ZETA-1 Phase 2 Topline Data
According to the release, ZETA-1 was a randomly assigned, double-masked, placebo-controlled Phase 2 trial designed to evaluate the efficacy and safety of APX3330 in diabetic retinopathy patients. ZETA-1 was conducted at 25 U.S. sites and enrolled 103 patients with at least one eye meeting criteria for moderately severe to severe non-proliferative DR (NPDR) or mild proliferative diabetic retinopathy (mild PDR).
The ETDRS diabetic retinopathy severity scale (DRSS) is a categorical tool for clinical trials that contains 10 discreet steps, from no retinopathy to severe proliferative retinopathy, derived from the grading of fundus photographs for each eye at a central reading center. Each patient’s study eye had a baseline DRSS step of 5, 6 or 7. The patients were randomized to receive 600 mg APX3330 or placebo daily (BID) over 24 weeks. Primary and secondary endpoints evaluated +/- 1, 2, 3, and 4 step improvement and worsening in DRSS at week 12 and week 24, change in best-corrected visual acuity (BCVA), change in central subfield thickness (CST) and safety and tolerability. Patient demographics and baseline characteristics were well-balanced across both treatment groups.
In the ZETA-1 Phase 2 trial, APX3330 did not meet the primary endpoint (% of patients with a ≥ 2-step improvement in DRSS at week 24 in the study eye). Given the oral systemic delivery of APX3330, however, it is important to evaluate the effect on both eyes. A potential Phase 3 registration primary endpoint is a ≥ 3-step worsening of DRSS as a composite of both eyes (binocular).

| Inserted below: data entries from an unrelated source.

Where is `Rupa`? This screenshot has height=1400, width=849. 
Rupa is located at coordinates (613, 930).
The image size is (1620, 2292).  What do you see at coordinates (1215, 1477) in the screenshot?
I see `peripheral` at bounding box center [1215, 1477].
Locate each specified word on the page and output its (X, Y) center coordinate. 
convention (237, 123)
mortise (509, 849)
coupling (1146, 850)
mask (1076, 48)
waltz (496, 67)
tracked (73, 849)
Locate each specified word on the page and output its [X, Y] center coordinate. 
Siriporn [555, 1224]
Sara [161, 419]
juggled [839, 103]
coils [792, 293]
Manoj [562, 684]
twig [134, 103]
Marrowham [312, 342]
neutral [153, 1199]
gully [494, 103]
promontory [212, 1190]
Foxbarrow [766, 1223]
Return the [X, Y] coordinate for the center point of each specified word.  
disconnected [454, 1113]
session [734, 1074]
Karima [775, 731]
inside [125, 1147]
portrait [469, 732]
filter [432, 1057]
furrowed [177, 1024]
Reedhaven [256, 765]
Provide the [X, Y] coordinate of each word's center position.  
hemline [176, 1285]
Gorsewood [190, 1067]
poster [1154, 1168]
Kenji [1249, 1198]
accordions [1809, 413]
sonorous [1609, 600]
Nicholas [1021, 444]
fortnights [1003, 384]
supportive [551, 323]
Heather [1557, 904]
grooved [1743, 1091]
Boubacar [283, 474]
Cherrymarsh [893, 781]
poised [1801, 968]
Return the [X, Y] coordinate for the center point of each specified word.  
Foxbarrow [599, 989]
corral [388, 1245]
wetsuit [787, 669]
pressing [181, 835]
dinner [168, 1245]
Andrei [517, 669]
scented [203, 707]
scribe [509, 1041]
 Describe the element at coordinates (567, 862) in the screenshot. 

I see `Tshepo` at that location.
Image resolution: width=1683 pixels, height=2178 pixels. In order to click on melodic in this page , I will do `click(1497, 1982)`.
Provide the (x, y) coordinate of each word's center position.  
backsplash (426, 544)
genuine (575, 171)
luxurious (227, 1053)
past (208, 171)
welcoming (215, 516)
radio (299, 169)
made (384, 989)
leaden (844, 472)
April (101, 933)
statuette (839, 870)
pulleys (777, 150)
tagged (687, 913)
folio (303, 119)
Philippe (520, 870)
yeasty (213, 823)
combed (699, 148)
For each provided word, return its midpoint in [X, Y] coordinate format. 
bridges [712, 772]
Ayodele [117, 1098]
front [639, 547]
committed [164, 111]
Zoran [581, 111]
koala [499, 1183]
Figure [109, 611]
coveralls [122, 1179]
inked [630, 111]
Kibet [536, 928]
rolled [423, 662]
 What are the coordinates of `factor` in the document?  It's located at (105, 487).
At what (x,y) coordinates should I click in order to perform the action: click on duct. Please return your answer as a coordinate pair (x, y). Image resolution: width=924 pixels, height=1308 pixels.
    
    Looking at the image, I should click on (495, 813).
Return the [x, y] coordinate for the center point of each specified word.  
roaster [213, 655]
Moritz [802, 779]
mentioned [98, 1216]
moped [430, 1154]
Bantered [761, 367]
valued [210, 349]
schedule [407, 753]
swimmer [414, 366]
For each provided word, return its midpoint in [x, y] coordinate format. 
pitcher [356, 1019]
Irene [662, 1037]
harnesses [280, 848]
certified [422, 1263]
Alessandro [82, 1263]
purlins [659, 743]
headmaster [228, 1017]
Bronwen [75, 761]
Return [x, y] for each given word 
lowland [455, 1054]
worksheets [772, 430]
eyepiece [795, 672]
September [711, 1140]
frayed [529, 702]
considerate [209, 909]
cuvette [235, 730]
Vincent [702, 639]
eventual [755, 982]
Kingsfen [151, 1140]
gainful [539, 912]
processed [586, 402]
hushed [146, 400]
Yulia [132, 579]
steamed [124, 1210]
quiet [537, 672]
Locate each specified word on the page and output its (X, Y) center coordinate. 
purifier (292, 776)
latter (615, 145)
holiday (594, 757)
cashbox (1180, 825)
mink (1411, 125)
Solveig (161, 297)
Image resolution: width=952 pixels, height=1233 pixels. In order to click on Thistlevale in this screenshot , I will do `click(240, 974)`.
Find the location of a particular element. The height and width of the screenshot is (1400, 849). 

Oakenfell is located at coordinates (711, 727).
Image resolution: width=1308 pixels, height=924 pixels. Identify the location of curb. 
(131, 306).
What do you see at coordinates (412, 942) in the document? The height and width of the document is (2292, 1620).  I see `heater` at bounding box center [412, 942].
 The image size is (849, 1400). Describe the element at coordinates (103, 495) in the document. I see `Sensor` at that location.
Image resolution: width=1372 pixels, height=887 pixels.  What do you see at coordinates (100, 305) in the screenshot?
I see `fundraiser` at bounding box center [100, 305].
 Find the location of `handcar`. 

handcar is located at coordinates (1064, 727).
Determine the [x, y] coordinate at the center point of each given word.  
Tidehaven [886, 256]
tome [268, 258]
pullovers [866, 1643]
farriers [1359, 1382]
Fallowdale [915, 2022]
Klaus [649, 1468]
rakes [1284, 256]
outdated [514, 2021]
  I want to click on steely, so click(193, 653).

According to the news release, this secondary endpoint was pre-specified and evaluated in the ZETA-1 trial. APX3330 demonstrated statistically significant reduction of disease progression at 24 weeks: No (0%) APX3330-treated patients had a binocular ≥ 3-step worsening of DRSS from baseline compared with 16% for placebo-treated patients (p=0.04). This endpoint is the planned Phase 3 primary endpoint for future registration trials that will be confirmed at the EOP2 meeting with the FDA.
The company noted that additional efficacy endpoints were directionally favorable to support the effect of APX3330 in slowing the progression of DR and preserving vision. Visual acuity was stable with APX3330 and a trend was seen with fewer APX3330 treated patients losing 5 or more letters of distance vision compared to placebo patients (6% vs 19%, p=0.07). APX3330 showed a favorable safety and tolerability profile. Treatment-related adverse events were uncommon, and most were mild in severity. There were no treatment-related serious adverse events. No changes were observed in liver, kidney, or heart function as well as complete blood count and comprehensive metabolic panel.
The company also noted that further analysis of the trial data is ongoing and detailed results will be presented at multiple medical meetings, including Angiogenesis, Exudation and Degeneration, February 10-11, and The Macula Society Annual Meeting, February 15–18.